SELECTION:
· · · · · · ·
On Sun, Nov 28, 2021 at 04:29:11PM -0800, Peter Oskolkov wrote:

> wait_wake_only is not needed if you have both next_tid and server_tid,
> as your patch has. In my version of the patch, next_tid is the same as
> server_tid, so the flag is needed to indicate to the kernel that
> next_tid is the wakee, not the server.

Ah, okay.

> re: (idle_)server_tid_ptr: it seems that you assume that blocked
> workers keep their servers, while in my patch they "lose them" once
> they block, and so there should be a global idle server pointer to
> wake the server in my scheme (if there is an idle one). The main
> difference is that in my approach a server has only a single, running,
> worker assigned to it, while in your approach it can have a number of
> blocked/idle workers to take care of as well.

Correct; I've been thinking in analogues of the way we schedule CPUs.
Each CPU has a ready/run queue along with the current task.
fundamentally the RUNNABLE tasks need to go somewhere when all servers
are busy. So at that point the previous server is as good a place as
any.

Now, I sympathise with a blocked task not having a relation; I often
argue this same, since we have wakeup balancing etc. And I've not really
thought about how to best do wakeup-balancing, also see below.

> The main difference between our approaches, as I see it: in my
> approach if a worker is running, its server is sleeping, period. If we
> have N servers, and N running workers, there are no servers to wake
> when a previously blocked worker finishes its blocking op. In your
> approach, it seems that N servers have each a bunch of workers
> pointing at them, and a single worker running. If a previously blocked
> worker wakes up, it wakes the server it was assigned to previously,

Right; it does that. It can check the ::state of it's current task,
possibly set TF_PREEMPT or just go back to sleep.
· · · · · · ·
SUPPLIED DATA:
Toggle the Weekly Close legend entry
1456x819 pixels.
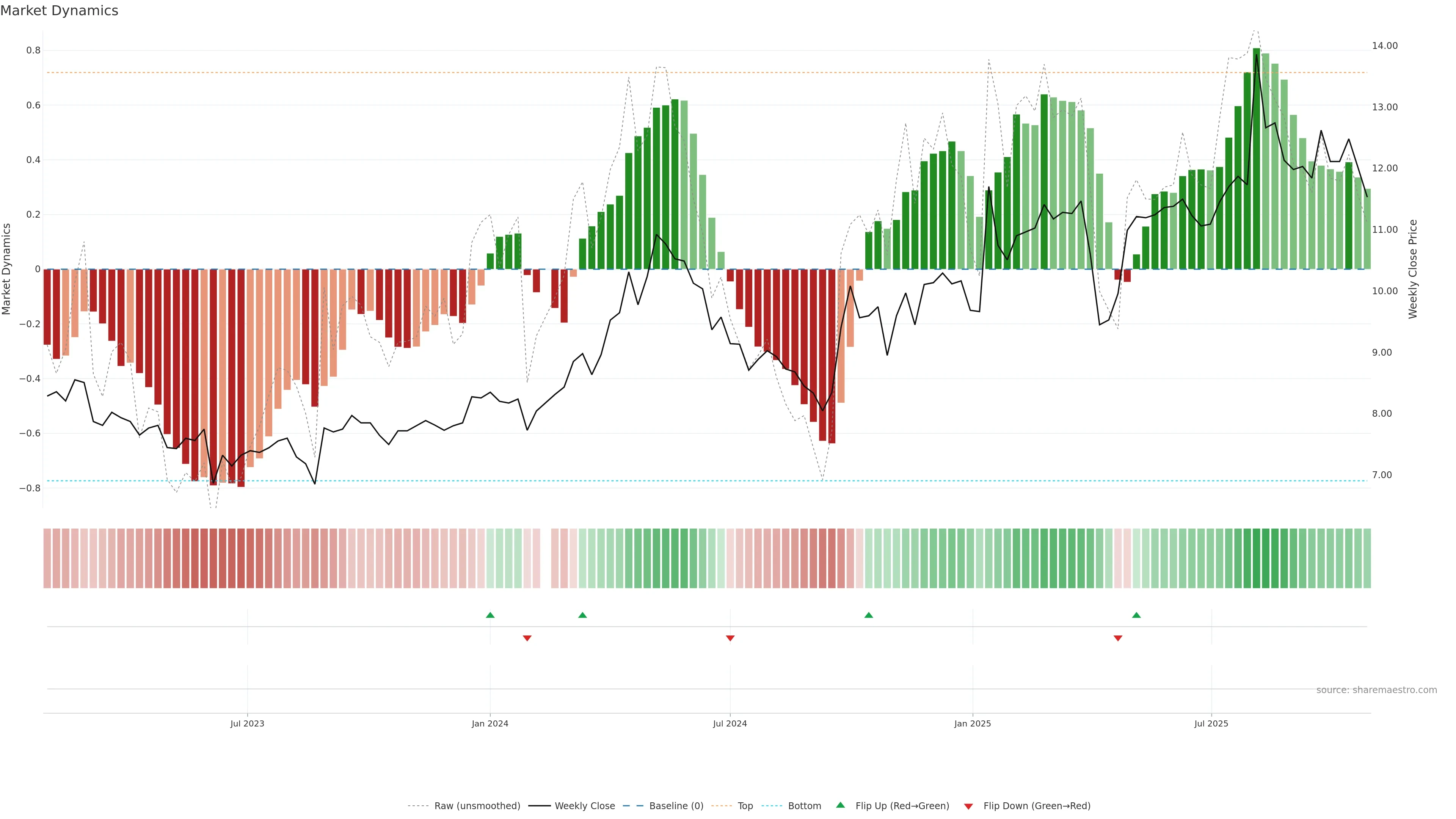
· · · · · · ·
WHAT IS ASKED: Return the part of the kernel mailing-list reply that opens with the words containing "fundamentally the RUNNABLE" and closes with "also see below.", copied without changes. The listing is not needed here.

WRITTEN REPLY:
fundamentally the RUNNABLE tasks need to go somewhere when all servers
are busy. So at that point the previous server is as good a place as
any.

Now, I sympathise with a blocked task not having a relation; I often
argue this same, since we have wakeup balancing etc. And I've not really
thought about how to best do wakeup-balancing, also see below.